> [Exercise material]

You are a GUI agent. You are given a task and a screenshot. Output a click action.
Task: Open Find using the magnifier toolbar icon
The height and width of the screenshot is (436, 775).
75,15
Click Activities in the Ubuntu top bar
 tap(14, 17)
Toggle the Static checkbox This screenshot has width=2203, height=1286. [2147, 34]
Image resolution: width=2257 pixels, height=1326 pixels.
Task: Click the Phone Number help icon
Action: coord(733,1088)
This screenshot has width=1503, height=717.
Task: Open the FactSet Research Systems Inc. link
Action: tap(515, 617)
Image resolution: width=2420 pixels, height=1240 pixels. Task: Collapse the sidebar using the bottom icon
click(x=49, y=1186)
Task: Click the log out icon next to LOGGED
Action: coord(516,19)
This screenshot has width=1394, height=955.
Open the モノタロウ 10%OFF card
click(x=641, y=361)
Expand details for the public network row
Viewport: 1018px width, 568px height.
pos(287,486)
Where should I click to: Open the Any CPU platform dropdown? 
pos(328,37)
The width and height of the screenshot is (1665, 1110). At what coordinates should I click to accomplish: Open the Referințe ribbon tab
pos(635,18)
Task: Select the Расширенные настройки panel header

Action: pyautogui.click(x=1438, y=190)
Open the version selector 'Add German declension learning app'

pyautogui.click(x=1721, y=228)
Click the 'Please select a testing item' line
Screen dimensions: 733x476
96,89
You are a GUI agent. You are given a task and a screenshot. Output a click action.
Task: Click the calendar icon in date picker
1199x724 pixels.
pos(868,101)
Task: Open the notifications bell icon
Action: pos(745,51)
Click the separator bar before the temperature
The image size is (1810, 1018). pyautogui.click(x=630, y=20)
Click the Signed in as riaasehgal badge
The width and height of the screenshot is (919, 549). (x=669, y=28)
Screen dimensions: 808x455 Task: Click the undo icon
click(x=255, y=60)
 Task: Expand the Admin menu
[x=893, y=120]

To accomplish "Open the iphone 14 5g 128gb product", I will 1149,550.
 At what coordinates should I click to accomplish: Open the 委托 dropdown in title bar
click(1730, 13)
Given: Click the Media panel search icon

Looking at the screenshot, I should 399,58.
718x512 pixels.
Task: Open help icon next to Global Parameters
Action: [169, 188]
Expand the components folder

> [Requirement]
Every line of the records should be reproduced exactly.

> [Solved exercise]
You are a GUI agent. You are given a task and a screenshot. Output a click action.
Task: Open Find using the magnifier toolbar icon
The height and width of the screenshot is (436, 775).
75,15
Click Activities in the Ubuntu top bar
 tap(14, 17)
Toggle the Static checkbox This screenshot has width=2203, height=1286. [2147, 34]
Image resolution: width=2257 pixels, height=1326 pixels.
Task: Click the Phone Number help icon
Action: coord(733,1088)
This screenshot has width=1503, height=717.
Task: Open the FactSet Research Systems Inc. link
Action: tap(515, 617)
Image resolution: width=2420 pixels, height=1240 pixels. Task: Collapse the sidebar using the bottom icon
click(x=49, y=1186)
Task: Click the log out icon next to LOGGED
Action: coord(516,19)
This screenshot has width=1394, height=955.
Open the モノタロウ 10%OFF card
click(x=641, y=361)
Expand details for the public network row
Viewport: 1018px width, 568px height.
pos(287,486)
Where should I click to: Open the Any CPU platform dropdown? 
pos(328,37)
The width and height of the screenshot is (1665, 1110). At what coordinates should I click to accomplish: Open the Referințe ribbon tab
pos(635,18)
Task: Select the Расширенные настройки panel header

Action: pyautogui.click(x=1438, y=190)
Open the version selector 'Add German declension learning app'

pyautogui.click(x=1721, y=228)
Click the 'Please select a testing item' line
Screen dimensions: 733x476
96,89
You are a GUI agent. You are given a task and a screenshot. Output a click action.
Task: Click the calendar icon in date picker
1199x724 pixels.
pos(868,101)
Task: Open the notifications bell icon
Action: pos(745,51)
Click the separator bar before the temperature
The image size is (1810, 1018). pyautogui.click(x=630, y=20)
Click the Signed in as riaasehgal badge
The width and height of the screenshot is (919, 549). (x=669, y=28)
Screen dimensions: 808x455 Task: Click the undo icon
click(x=255, y=60)
 Task: Expand the Admin menu
[x=893, y=120]

To accomplish "Open the iphone 14 5g 128gb product", I will 1149,550.
 At what coordinates should I click to accomplish: Open the 委托 dropdown in title bar
click(1730, 13)
Given: Click the Media panel search icon

Looking at the screenshot, I should 399,58.
718x512 pixels.
Task: Open help icon next to Global Parameters
Action: [169, 188]
Expand the components folder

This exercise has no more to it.